§ Tasks to perform
#1 Using the segmentation pipeline notes, mark each statement yes or no, and quote the words from the notes that decide it.
(a) The clustering script saves the trained model as model.pkl.
(b) The notes recommend a train/test split before clustering.
(c) Cancelled invoices are the ones whose InvoiceNo starts with 'C'.
#2 Translate this line from the segmentation pipeline notes into Spanish: "Not scaling features before clustering — distance-based algorithms are scale-sensitive"
#3 What Silhouette Score range do the segmentation pipeline notes give for K-Means with k=4?

Start of Page text

Pipeline File Descriptions:

File	Purpose
01_data_cleaning.py	Load raw CSV, remove cancellations, nulls, negative values, save cleaned data
02_rfm_engineering.py	Compute Recency, Frequency, Monetary per CustomerID, save rfm_features.csv
03_preprocessing.py	Log-transform, scale with StandardScaler, save scaled array
04_clustering.py	Run Elbow + Silhouette analysis, train final K-Means, save model.pkl
05_evaluation_visualization.py	Generate all plots, assign segment labels, save customer_segments.csv

5. Expected Results Summary

Metric	K-Means (k=4)	K-Means (k=5–6)
Silhouette Score	0.48 – 0.55	0.45 – 0.62
Davies-Bouldin Index	0.70 – 0.90	0.65 – 0.85
Inertia Reduction vs k=2	Significant drop	Marginal after k=5
Cluster Balance	3–4 large, 1 small outlier group	More evenly distributed

6. Common Mistakes to Avoid

Clustering on raw transaction data without aggregating to CustomerID level first — always build RFM table
Forgetting to remove cancelled invoices (InvoiceNo starts with 'C') — causes negative Monetary
Not scaling features before clustering — distance-based algorithms are scale-sensitive
Applying SMOTE or train/test split — this is unsupervised; no labels, no split needed
Choosing k based on elbow alone — always validate with Silhouette Score
Not log-transforming Monetary — extreme outliers (large B2B buyers) will distort clusters
Interpreting cluster numbers as ordered (Cluster 0 is not "better" than Cluster 3 — label them semantically)

End of Page text
Start of Material provided

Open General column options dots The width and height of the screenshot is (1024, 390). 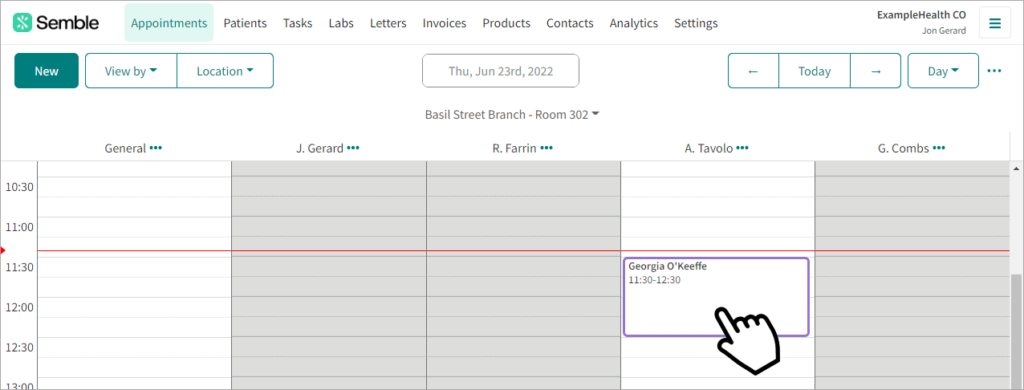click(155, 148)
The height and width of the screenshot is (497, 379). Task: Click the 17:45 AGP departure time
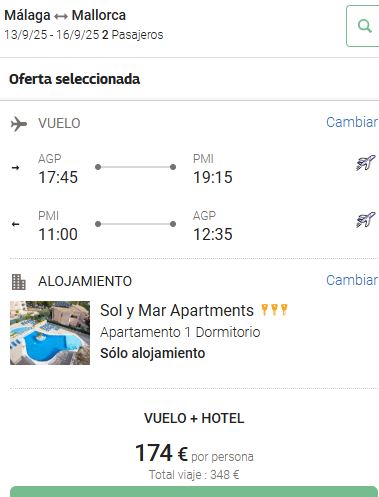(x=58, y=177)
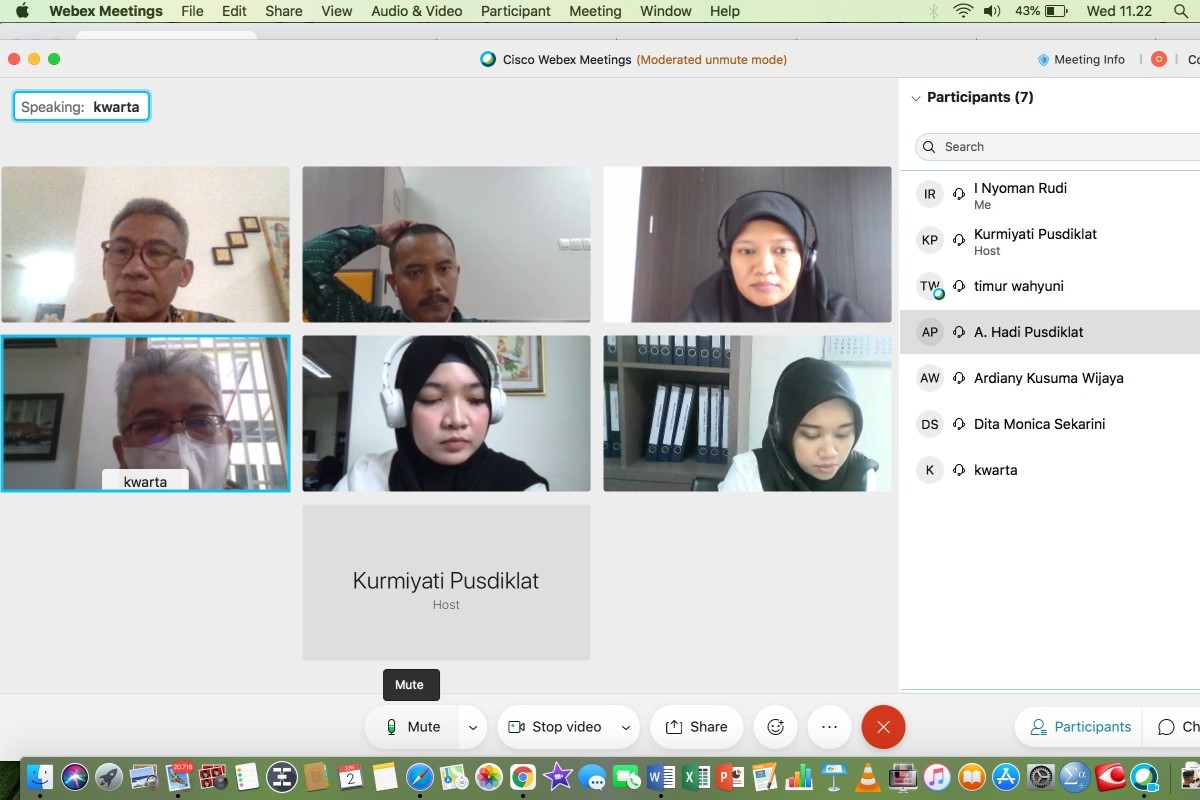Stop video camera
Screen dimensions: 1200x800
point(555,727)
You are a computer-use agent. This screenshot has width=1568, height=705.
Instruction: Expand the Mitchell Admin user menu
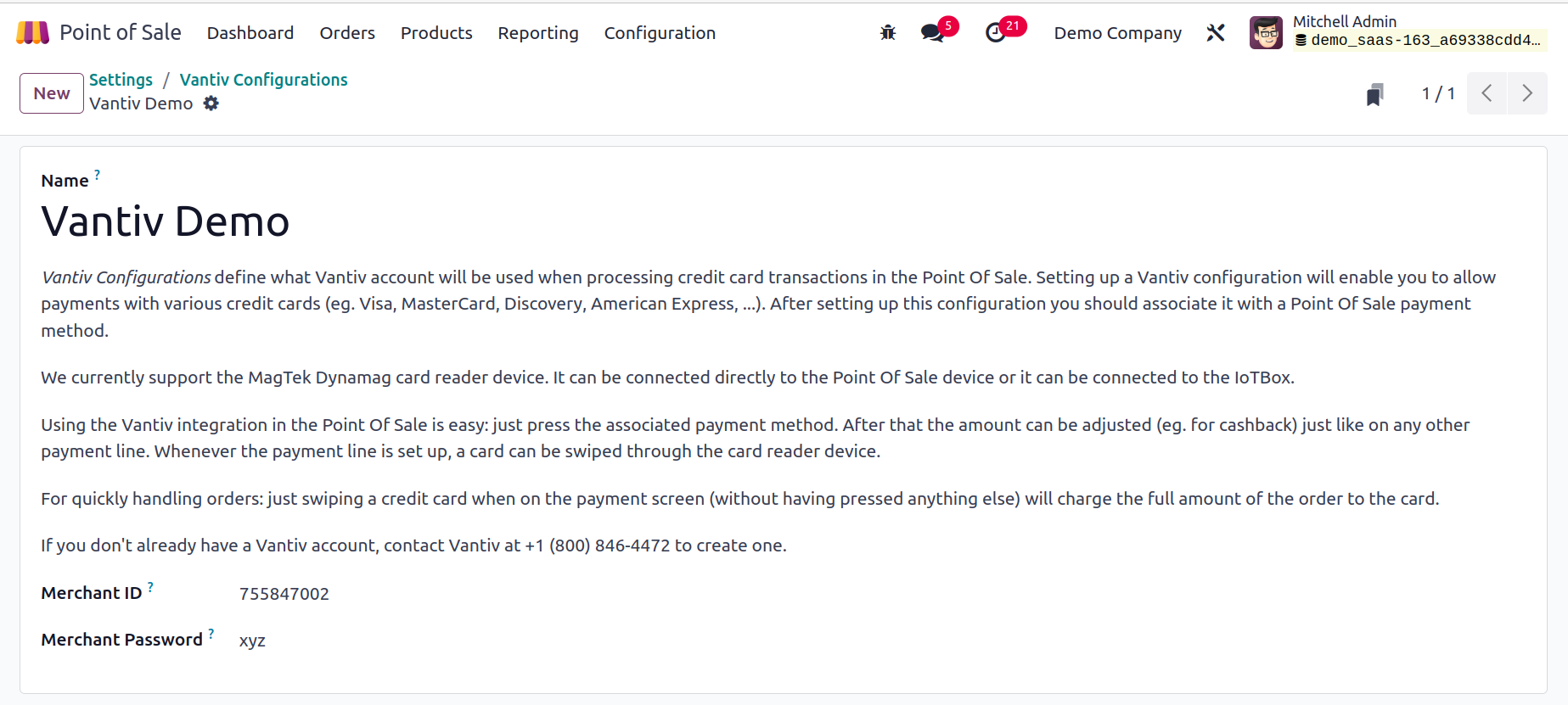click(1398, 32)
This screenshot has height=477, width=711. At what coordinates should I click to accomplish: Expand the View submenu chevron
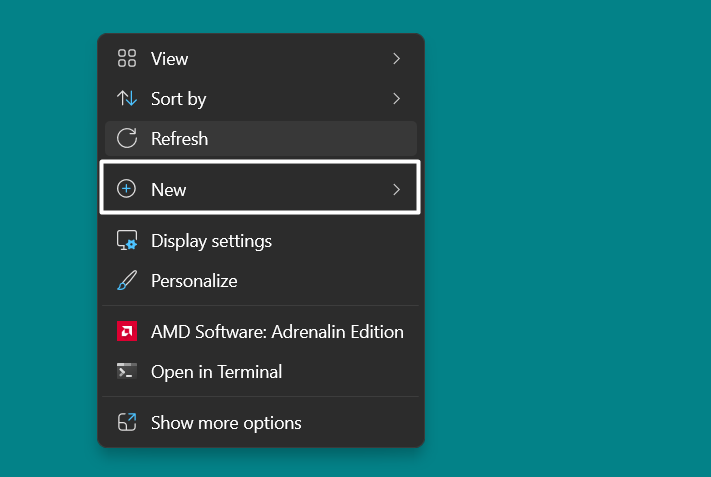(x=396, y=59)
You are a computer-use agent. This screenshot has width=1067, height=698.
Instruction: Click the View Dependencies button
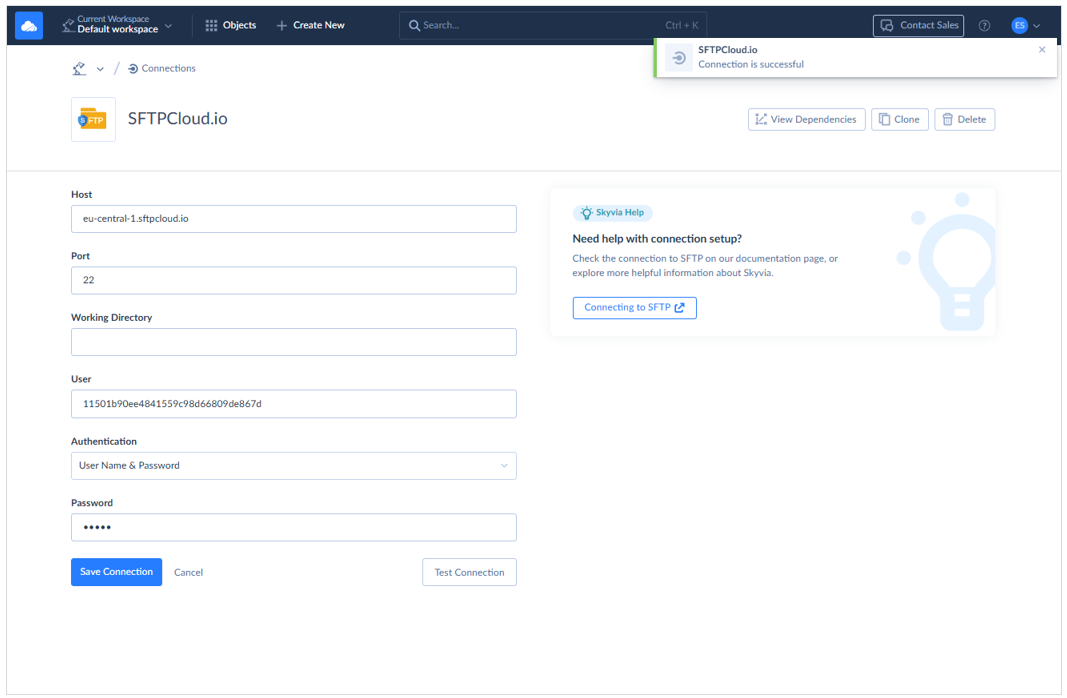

End of Material provided
Start of Material provided

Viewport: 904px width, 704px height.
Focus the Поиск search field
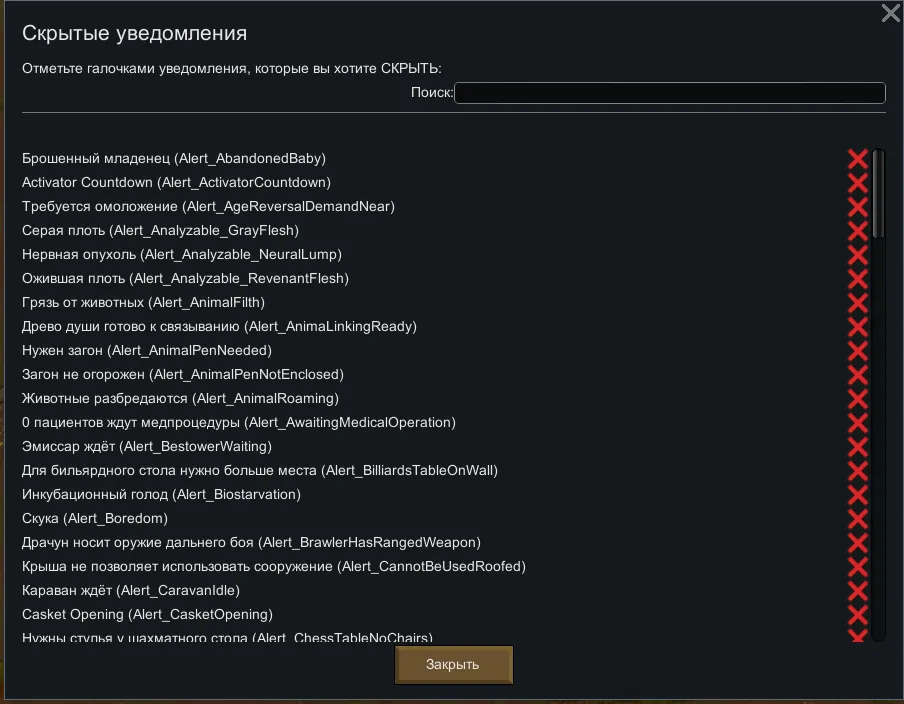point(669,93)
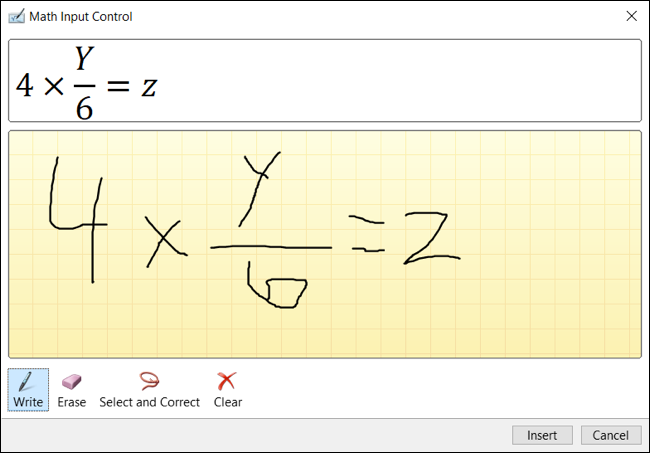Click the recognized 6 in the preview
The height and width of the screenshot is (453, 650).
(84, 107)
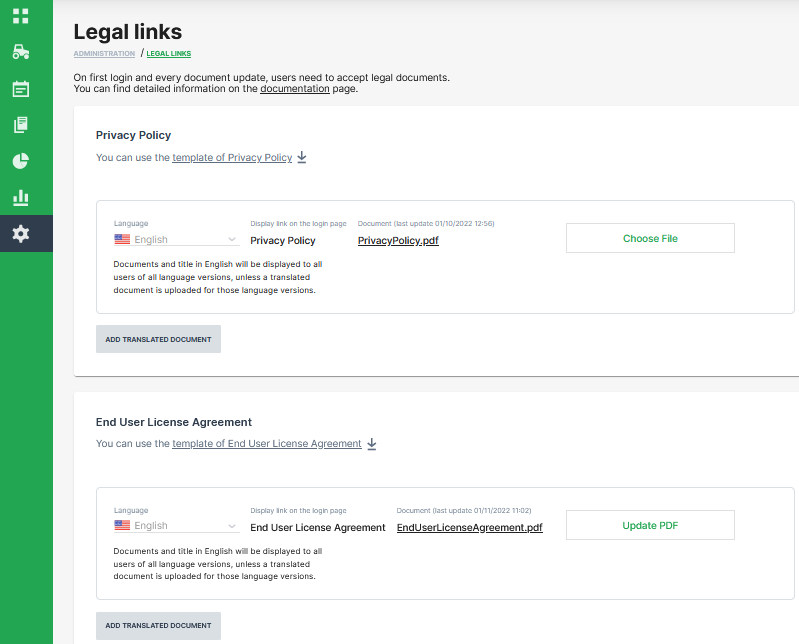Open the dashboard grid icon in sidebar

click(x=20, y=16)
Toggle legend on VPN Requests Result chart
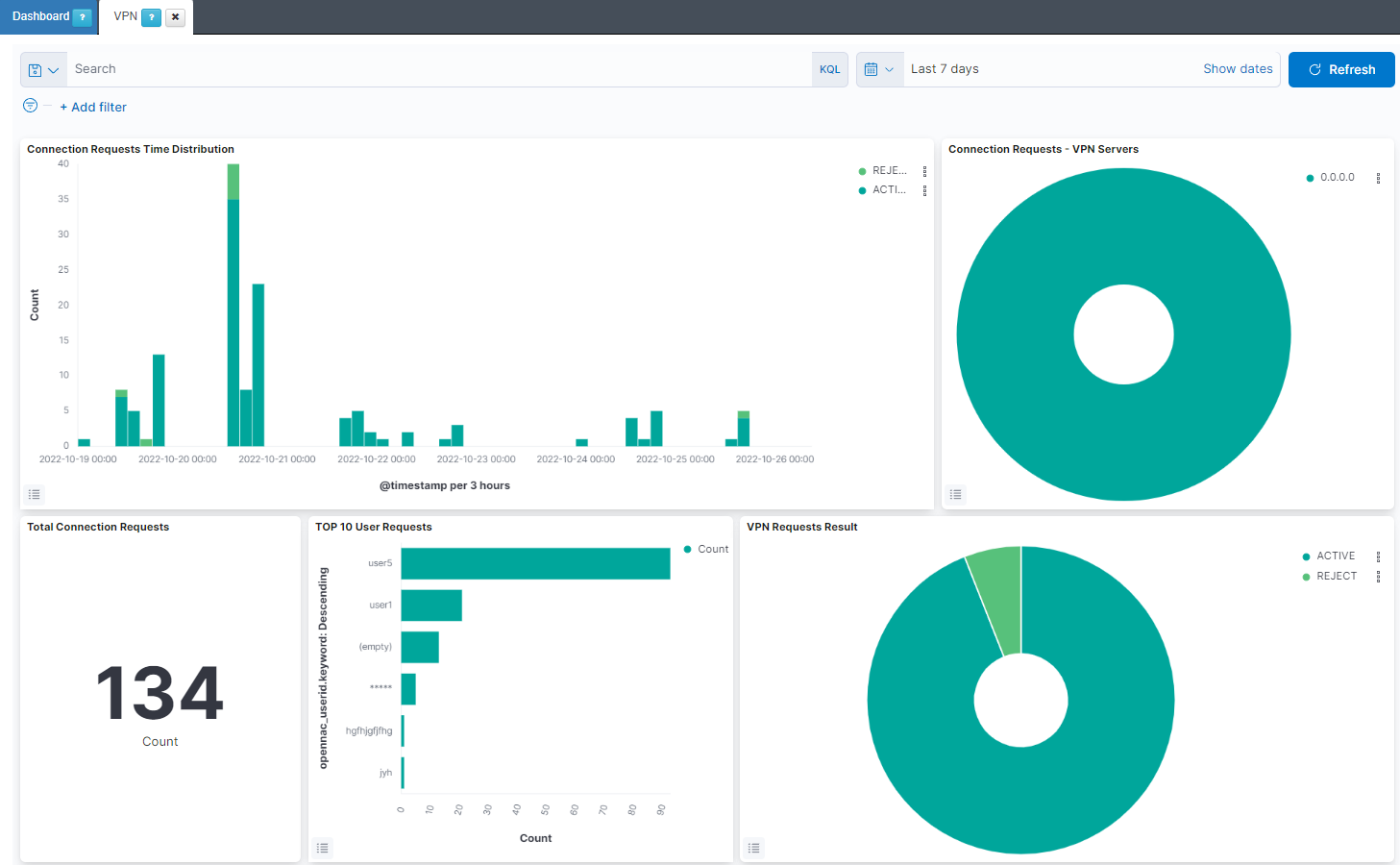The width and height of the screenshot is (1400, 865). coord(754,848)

End of Material provided

§ Task results
#1
(a) Yes: "train final K-Means, save model.pkl"
(b) No: "Applying SMOTE or train/test split — this is unsupervised; no labels, no split needed"
(c) Yes: "InvoiceNo starts with 'C'"

#2 No escalar las características antes del clustering: los algoritmos basados en distancias son sensibles a la escala.

#3 0.48 – 0.55